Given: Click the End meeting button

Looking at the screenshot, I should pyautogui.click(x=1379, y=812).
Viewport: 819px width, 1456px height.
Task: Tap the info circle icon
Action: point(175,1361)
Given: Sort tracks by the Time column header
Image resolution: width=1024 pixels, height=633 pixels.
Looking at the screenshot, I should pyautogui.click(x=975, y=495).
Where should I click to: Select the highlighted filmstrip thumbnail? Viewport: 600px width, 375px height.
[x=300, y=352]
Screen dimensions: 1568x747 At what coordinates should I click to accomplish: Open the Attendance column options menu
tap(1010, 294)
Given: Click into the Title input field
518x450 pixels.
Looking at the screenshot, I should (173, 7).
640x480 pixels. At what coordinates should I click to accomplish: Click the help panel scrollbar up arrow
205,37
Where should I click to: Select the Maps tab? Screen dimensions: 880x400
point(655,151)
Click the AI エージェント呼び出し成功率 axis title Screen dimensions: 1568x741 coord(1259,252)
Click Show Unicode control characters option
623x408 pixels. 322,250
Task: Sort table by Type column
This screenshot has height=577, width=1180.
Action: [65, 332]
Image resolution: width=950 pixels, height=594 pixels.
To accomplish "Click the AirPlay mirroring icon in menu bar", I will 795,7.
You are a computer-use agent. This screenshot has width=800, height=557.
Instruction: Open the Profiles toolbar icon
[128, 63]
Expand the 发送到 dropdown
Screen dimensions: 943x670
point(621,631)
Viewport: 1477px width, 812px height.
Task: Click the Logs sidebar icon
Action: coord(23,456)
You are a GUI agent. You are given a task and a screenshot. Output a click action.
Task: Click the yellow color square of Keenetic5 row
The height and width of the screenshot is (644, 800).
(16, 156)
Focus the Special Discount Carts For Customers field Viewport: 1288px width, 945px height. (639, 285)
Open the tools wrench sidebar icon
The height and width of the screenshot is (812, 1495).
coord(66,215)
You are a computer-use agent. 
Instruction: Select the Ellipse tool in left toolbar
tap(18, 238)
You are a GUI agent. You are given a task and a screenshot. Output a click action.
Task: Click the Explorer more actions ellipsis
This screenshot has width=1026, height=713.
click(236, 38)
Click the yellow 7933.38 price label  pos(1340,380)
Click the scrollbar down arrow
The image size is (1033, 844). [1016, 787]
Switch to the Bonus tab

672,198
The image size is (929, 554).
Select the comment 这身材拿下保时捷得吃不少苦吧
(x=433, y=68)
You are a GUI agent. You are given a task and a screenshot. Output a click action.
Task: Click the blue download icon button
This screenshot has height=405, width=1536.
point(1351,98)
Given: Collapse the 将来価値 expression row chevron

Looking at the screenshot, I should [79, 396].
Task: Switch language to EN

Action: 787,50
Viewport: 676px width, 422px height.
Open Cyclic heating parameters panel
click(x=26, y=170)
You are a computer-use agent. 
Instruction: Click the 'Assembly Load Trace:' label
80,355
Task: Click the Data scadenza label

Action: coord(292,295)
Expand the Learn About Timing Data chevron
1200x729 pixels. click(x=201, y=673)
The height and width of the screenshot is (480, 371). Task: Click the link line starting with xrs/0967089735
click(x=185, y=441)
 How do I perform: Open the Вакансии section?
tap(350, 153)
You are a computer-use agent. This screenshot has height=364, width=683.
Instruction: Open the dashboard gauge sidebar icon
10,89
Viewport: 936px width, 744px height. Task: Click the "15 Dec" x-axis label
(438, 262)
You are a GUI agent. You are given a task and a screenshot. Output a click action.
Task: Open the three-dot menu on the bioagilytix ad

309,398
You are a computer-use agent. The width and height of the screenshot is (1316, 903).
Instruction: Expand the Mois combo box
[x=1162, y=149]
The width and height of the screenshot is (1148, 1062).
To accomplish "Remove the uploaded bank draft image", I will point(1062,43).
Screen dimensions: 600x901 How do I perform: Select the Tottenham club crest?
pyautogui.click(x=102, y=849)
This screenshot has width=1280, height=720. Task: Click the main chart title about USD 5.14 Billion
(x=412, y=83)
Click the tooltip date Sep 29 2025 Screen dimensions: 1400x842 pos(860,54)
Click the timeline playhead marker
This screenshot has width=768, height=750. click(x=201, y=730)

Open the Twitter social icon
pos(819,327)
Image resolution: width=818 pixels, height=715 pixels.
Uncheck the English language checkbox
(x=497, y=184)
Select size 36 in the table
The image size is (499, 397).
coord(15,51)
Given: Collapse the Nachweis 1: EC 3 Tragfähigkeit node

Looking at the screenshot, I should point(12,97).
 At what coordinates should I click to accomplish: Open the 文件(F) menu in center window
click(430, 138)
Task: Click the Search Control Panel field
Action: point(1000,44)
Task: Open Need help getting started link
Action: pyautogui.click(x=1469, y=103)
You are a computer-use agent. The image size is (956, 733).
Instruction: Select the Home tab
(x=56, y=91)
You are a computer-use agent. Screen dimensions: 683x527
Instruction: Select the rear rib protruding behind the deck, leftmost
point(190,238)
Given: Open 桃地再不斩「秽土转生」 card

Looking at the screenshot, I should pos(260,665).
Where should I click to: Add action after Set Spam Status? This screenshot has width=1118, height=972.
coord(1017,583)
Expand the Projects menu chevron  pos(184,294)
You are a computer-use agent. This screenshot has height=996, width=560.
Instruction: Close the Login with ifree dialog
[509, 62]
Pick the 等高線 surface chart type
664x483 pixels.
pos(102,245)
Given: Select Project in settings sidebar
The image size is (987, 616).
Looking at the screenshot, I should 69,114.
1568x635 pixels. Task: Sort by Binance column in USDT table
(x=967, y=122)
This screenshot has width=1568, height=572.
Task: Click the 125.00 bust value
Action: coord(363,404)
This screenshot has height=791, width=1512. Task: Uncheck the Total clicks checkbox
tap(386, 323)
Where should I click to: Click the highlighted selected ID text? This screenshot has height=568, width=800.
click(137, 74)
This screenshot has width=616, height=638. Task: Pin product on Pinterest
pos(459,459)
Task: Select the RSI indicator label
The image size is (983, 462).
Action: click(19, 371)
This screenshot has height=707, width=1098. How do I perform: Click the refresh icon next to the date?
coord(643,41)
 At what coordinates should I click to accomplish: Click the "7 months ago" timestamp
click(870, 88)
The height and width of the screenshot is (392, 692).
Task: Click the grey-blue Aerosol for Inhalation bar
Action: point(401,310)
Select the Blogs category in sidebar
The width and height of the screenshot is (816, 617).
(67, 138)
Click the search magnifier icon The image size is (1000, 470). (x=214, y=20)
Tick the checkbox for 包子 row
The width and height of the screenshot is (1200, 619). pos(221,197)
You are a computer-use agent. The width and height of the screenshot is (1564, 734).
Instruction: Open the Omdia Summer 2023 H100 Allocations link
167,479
──────────
## Exercise directions
The listing above holds a line with "Where should I click to: Select the Maps" and a line with "Expand the 发送到 dropdown". Print the stretch from the first through the second, exactly and alone.

## Result of the exercise
Where should I click to: Select the Maps tab? Screen dimensions: 880x400
point(655,151)
Click the AI エージェント呼び出し成功率 axis title Screen dimensions: 1568x741 coord(1259,252)
Click Show Unicode control characters option
623x408 pixels. 322,250
Task: Sort table by Type column
This screenshot has height=577, width=1180.
Action: [65, 332]
Image resolution: width=950 pixels, height=594 pixels.
To accomplish "Click the AirPlay mirroring icon in menu bar", I will 795,7.
You are a computer-use agent. This screenshot has width=800, height=557.
Instruction: Open the Profiles toolbar icon
[128, 63]
Expand the 发送到 dropdown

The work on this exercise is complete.